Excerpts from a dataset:
= Beginning of Section =

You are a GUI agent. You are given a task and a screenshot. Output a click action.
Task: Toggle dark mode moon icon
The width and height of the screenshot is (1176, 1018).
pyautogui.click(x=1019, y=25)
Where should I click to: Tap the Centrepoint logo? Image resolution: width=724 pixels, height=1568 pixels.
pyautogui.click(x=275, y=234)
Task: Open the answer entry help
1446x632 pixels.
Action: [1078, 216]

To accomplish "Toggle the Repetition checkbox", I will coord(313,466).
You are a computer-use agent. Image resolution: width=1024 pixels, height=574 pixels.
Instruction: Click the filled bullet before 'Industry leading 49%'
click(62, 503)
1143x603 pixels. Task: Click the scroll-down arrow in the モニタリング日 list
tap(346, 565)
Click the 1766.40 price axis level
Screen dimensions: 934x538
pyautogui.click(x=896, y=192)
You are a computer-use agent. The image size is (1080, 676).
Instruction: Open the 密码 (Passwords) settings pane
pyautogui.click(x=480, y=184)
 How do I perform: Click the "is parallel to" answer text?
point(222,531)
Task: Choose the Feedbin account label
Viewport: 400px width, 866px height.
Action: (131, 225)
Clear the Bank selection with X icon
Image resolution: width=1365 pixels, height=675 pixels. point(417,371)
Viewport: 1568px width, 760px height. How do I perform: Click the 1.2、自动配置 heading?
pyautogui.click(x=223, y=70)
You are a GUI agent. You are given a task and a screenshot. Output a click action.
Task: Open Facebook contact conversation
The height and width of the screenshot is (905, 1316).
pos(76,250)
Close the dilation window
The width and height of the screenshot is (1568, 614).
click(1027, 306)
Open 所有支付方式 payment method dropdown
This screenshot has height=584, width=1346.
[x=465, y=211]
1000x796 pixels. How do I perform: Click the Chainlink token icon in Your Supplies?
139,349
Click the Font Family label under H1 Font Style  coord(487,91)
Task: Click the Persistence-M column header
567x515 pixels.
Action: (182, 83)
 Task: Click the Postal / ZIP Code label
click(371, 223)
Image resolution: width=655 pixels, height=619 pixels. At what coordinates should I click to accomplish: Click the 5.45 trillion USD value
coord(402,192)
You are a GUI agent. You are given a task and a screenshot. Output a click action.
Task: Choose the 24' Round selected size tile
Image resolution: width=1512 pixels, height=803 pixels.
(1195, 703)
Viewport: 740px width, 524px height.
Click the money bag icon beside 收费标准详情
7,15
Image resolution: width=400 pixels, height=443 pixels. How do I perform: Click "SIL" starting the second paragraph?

= End of Section =

Task brief
Print the lines above, unchanged, from the start of the records to the line with "Close the dilation window", including that final line.

Solution
You are a GUI agent. You are given a task and a screenshot. Output a click action.
Task: Toggle dark mode moon icon
The width and height of the screenshot is (1176, 1018).
pyautogui.click(x=1019, y=25)
Where should I click to: Tap the Centrepoint logo? Image resolution: width=724 pixels, height=1568 pixels.
pyautogui.click(x=275, y=234)
Task: Open the answer entry help
1446x632 pixels.
Action: [1078, 216]

To accomplish "Toggle the Repetition checkbox", I will coord(313,466).
You are a computer-use agent. Image resolution: width=1024 pixels, height=574 pixels.
Instruction: Click the filled bullet before 'Industry leading 49%'
click(62, 503)
1143x603 pixels. Task: Click the scroll-down arrow in the モニタリング日 list
tap(346, 565)
Click the 1766.40 price axis level
Screen dimensions: 934x538
pyautogui.click(x=896, y=192)
You are a computer-use agent. The image size is (1080, 676).
Instruction: Open the 密码 (Passwords) settings pane
pyautogui.click(x=480, y=184)
 How do I perform: Click the "is parallel to" answer text?
point(222,531)
Task: Choose the Feedbin account label
Viewport: 400px width, 866px height.
Action: (131, 225)
Clear the Bank selection with X icon
Image resolution: width=1365 pixels, height=675 pixels. point(417,371)
Viewport: 1568px width, 760px height. How do I perform: Click the 1.2、自动配置 heading?
pyautogui.click(x=223, y=70)
You are a GUI agent. You are given a task and a screenshot. Output a click action.
Task: Open Facebook contact conversation
The height and width of the screenshot is (905, 1316).
pos(76,250)
Close the dilation window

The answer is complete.